If Crimea Matters, Russia Should Support Kashmir

There are striking structural similarities between Kashmir and Crimea that should make Russian decision makers think twice before endorsing the unilateral actions of their decades-long Indian partners if they want to remain politically consistent.

Kashmir and Crimea share many structural similarities that most observers might have missed upon first glance or if they were earlier influenced by the anti-Pakistani and -Russian infowars waged by their geopolitical opponents, but both countries should be aware of them and use these commonalities to take their strategic partnership even further in the future. These two highly geostrategic regions were left out of those two Great Powers as part of the legacy of subjectively defined administrative borders carved out by political entities that no longer exists, which were the British Raj and the USSR respectively. Had Kashmir and Crimea’s people been able to vote on their political futures in 1947 and 1991, they’d have joined Pakistan and Russia, but both of them were denied their UN-enshrined rights to self-determination and instead found themselves unwilling parts of India and Ukraine.

They key difference, however, is that the UNSC mandated that a plebiscite be held in Kashmir, while the global body never issued such a recommendation when it came to Crimea. It’s already been seven decades and the Kashmiris still haven’t been able to vote on their future, yet the Crimeans were able to assemble a referendum in roughly seven days owing to the urgent threat of ethnic cleansing that they were facing in 2014 from the new fascist authorities of post-coup Ukraine. The Kashmiris are also facing a similar such threat nowadays too, as Pakistani Prime Minister Khan recently warned, yet they’re unable to hold their planned plebiscite owing to the much worse degree of Indian military occupation that they’re presently under when compared to the relatively weaker Ukrainian one that the Crimeans were subjugated to at the time.

It’s here where Russia has the chance to show the world that it’s politically consistent in supporting what structurally amounts to Pakistan’s Crimea of Kashmir by at the very least not openly endorsing the unilateral actions of its Indian partners earlier this week. New Delhi might nevertheless order its international perception managers to frame Moscow’s silence as tacit approval, though, which is why Russia should consider speaking out against India’s violation of international law and especially what The Times of India quoted Home Minister Amit Shah as saying on Tuesday. The Cabinet official also serves as the President of India’s ruling BJP religious extremists and was on record telling parliament that “Kashmir is an integral part of India, there is no doubt over it. When I talk about Jammu and Kashmir, Pakistan occupied Kashmir and Aksai Chin are included in it and can die for it”.

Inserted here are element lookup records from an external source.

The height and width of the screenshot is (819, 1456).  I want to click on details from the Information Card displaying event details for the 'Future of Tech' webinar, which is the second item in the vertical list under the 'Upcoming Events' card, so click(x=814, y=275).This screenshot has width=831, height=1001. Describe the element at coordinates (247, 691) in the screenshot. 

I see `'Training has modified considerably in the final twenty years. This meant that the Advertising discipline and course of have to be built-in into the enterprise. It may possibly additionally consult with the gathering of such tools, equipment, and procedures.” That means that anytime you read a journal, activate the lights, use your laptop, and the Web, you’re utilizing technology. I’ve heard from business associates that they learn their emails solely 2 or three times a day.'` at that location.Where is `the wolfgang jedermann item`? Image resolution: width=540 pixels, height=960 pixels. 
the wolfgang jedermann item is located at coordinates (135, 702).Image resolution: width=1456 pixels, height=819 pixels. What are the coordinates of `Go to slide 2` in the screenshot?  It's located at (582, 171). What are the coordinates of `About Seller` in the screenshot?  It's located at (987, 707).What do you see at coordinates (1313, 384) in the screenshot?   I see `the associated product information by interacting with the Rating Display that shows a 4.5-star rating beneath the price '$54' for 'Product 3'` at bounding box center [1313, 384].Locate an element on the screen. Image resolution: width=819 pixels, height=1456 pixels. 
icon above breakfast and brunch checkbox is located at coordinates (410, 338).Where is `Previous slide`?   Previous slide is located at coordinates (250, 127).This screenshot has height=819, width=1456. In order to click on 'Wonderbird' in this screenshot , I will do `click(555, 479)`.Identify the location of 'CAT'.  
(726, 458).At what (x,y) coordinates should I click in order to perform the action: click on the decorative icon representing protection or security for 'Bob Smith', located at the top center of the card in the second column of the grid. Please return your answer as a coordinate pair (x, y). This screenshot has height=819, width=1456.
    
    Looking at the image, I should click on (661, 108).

Russia routinely criticizes Ukrainian officials whenever they claim that they’re willing to retake Crimea by force, so it should in the interests of political consistency also do the same when one of the most influential men in the nuclear-armed state of India threatens to kill people in the parts of Kashmir currently under Pakistan and China’s control, especially seeing as how both similarly nuclear-armed states are SCO members together with Russia and the second-mentioned one is a part of BRICS too. Moscow, however, might be wary of New Delhi weaponizing their military-industrial ties and more rapidly pivoting towards Western suppliers as punishment for Russia refusing to tow its narrative line or even outright rejecting it, which could contribute to the Eurasian Great Power possibly sacrificing its soft power for the sake of not disrupting its budgetary revenue in that scenario.

That said, Russia has earned the envied reputation among Western and non-Western audiences alike of solidly standing up for the rules-based international order as defined by the UN Charter, so it might not want to ruin this intangible strategic benefit no matter how high the financial costs are that India could impose on it. In fact, India might not even be able to use those current and future contracts as economic blackmail because its armed forces can’t rapidly transition away from Soviet- and Russian-provided equipment, so any fears that Moscow’s decision makers might have in this respect could turn out to be overblown fearmongering peddled by New Delhi’s “agents of influence” in their “deep state”. Russia’s “Return to South Asia” has seen it trying to carefully “balance” the region, but it could all be for naught if it takes a partisan approach by backing India’s illegal actions, which is why it should think twice before falling for the temptation to reactively do so.